Die Entwürfe der GRÜNEN traten weitergehend für die verfassungsrechtliche Verankerung des Umweltschutzes als Grundrecht ein, was in der zuletzt eingebrachten Version in der Weise geschehen sollte, daß in Art. 2 Abs. 2 GG an den bisherigen Satz der Halbsatz angefügt werden sollte:

die Erhaltung seiner natürlichen Lebensgrundlagen und den Schutz vor erheblichen Beeinträchtigungen seiner natürlichen Umwelt“. Der so zu schaffende verfassungsunmittelbare Schutzanspruch würde unabhängig von weiteren gesetzlichen Regelungen jedermann einen verwaltungsgerichtlich verfolgbaren Abwehranspruch gegen jegliche „umweltrelevante“ Behördenentscheidung einräumen und damit eine umweltrechtliche Popularklage eröffnen

Die Wiedervereinigung hat eine Fülle neuer Erfordernisse für die staatliche Wirksamkeit entstehen lassen. Die schrittweise und sozial verträgliche Herstellung einheitlicher Lebensverhältnisse in ganz Deutschland ist die zentrale Aufgabe. Der Einigungsvertrag, in dieser Hinsicht materiell ein Akt der Verfassungspolitik, hat in einer Reihe von Bestimmungen Staatsaufgaben und Gesetzgebungsaufträge normiert, so zu den Themen Arbeit und Soziales (Art. 30), Familie und Frauen (Art. 31), Umweltschutz (Art. 34) und Kultur (Art. 35). Die lange debattierte Staatszielbestimmung Umweltschutz beispielsweise ist nunmehr vertragsgeschaffenes Bundesrecht: Es ist Aufgabe des Gesetzgebers, „die natürlichen Lebensgrundlagen des Menschen unter Beachtung des Vorsorge-, Verursacher-und Kooperationsprinzips zu schützen und die Einheitlichkeit der ökologischen Lebensverhältnisse auf hohem, mindestens jedoch dem in der Bundesrepublik Deutschland erreichten Niveau zu fördern“ (Art. 34 Abs. 1 EinV). 3. Funktion und Leistungsfähigkeit der Verfassung Auch wenn die Verfassung Staatsaufgaben regelt oder sich Staatszielbestimmungen aus der Verfassung entnehmen lassen, bleiben Art und Weise, Finanzierung und Zeitmaß der Aufgabenerfüllung Sache der politischen Entscheidung. Die Verfas- sung nimmt die notwendige Abwägung und Regelung nicht vorweg und liefert keine bereitliegenden Lösungen für eine gerechte und wirksame Rechtsordnung. Die mit derartigen Aufgaben-und Programmnormen verbundenen Erwartungen stehen im Mißverhältnis zu dem rechtlich greifbaren Erfolg, der -ohne nähere gesetzliche Regelung -zu gewinnen wäre. Entgegen dem ersten Anschein ist die wesentliche verfassungspolitische Frage, die durch neue Staatszielbestimmungen aufgeworfen wird, nicht der konsensfähige materielle Inhalt der Norm, sondern die Konsequenz, die eine solche Norm für die Funktion der gesetzgebenden Gewalt und für die Gewaltenteilung hätte.

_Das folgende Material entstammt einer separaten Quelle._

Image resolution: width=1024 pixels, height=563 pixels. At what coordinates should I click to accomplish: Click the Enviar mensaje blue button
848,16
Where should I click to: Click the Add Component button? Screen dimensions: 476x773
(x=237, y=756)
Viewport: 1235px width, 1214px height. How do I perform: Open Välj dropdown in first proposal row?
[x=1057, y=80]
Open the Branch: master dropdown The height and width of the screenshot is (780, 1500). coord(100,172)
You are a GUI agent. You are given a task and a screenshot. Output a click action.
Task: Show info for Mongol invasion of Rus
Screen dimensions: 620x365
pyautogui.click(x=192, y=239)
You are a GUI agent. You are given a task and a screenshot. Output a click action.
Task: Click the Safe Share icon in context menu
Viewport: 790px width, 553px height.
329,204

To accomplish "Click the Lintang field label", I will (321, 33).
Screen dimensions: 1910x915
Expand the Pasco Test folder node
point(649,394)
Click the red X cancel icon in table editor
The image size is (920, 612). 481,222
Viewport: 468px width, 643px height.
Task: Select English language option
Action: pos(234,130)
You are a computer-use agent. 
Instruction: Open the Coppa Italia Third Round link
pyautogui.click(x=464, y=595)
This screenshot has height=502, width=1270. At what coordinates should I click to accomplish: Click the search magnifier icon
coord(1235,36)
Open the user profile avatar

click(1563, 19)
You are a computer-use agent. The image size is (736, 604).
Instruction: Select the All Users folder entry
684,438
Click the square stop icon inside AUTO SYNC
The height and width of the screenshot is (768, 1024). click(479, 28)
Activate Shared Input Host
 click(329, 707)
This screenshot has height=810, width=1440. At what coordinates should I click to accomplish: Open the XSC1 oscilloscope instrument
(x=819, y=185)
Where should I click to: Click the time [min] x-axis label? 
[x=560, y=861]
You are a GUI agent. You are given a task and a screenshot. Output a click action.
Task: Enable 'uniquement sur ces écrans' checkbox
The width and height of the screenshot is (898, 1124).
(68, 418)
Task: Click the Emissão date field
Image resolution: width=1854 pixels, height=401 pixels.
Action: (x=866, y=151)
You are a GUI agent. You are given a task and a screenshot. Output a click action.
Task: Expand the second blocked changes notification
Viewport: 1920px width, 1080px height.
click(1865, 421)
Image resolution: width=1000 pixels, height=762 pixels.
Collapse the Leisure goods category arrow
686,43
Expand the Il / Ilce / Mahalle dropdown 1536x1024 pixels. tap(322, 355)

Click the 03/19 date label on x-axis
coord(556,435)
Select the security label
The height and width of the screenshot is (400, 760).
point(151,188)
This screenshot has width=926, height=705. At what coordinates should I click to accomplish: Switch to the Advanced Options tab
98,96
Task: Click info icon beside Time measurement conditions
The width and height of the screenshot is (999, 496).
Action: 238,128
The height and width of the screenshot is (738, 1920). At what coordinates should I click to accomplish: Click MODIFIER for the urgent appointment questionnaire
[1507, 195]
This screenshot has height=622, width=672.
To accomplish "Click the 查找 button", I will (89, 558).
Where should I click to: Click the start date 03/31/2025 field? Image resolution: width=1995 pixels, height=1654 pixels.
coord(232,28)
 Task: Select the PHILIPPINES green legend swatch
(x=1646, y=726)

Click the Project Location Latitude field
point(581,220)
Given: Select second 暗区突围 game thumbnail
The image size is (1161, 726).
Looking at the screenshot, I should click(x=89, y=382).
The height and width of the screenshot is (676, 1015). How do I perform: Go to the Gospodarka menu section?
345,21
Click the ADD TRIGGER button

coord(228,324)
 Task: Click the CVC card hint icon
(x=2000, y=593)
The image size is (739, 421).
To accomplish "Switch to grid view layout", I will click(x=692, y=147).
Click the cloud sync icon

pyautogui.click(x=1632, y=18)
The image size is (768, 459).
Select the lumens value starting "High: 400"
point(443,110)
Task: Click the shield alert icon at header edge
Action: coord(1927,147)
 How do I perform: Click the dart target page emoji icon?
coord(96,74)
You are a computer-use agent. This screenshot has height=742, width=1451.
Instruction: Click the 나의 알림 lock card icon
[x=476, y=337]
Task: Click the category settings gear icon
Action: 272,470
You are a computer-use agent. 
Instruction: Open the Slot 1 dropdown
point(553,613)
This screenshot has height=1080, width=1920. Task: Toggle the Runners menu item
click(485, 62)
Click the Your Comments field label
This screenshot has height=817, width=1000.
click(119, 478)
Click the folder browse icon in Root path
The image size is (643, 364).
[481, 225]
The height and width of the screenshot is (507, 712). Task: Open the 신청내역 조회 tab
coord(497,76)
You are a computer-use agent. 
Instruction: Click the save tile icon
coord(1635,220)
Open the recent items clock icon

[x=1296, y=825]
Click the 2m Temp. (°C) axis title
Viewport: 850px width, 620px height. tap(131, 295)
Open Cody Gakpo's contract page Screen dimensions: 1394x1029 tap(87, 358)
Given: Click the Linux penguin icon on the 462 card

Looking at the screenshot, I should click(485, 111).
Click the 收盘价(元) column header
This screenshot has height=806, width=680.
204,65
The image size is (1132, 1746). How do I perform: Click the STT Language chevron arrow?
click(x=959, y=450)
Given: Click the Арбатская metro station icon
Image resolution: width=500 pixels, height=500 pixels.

Die verfassungspolitischen Kriterien, nach denen sich Nutzen und Schaden neuer Staatszielbestimmungen beurteilen lassen, können wie folgt zusammengefaßt werden. Staatszielbestimmungen entsprechen zwar der zukunftsgerichteten Funktion der Verfassung -Verfassung als „Plan“ -, lösen aber die Aufgabenerfüllung und ggf. die Rechts-zuweisung von der praktischen Bedingung der wirtschaftlichen Leistungsfähigkeit und der Finanzkraft der öffentlichen Hand. Sie vermischen normative und appellative Verfassungsfunktionen, verwischen den Unterschied von Staatsaufgaben und Rechten und Pflichten des einzelnen, durchbrechen das Gewaltenteilungsprinzip, soweit sie unmittelbar für richterlich auszusprechende Rechtsfolgen in Anspruch genommen werden, und beschränken die politische Entscheidungsvollmacht der parlamentarischen Volksvertretung.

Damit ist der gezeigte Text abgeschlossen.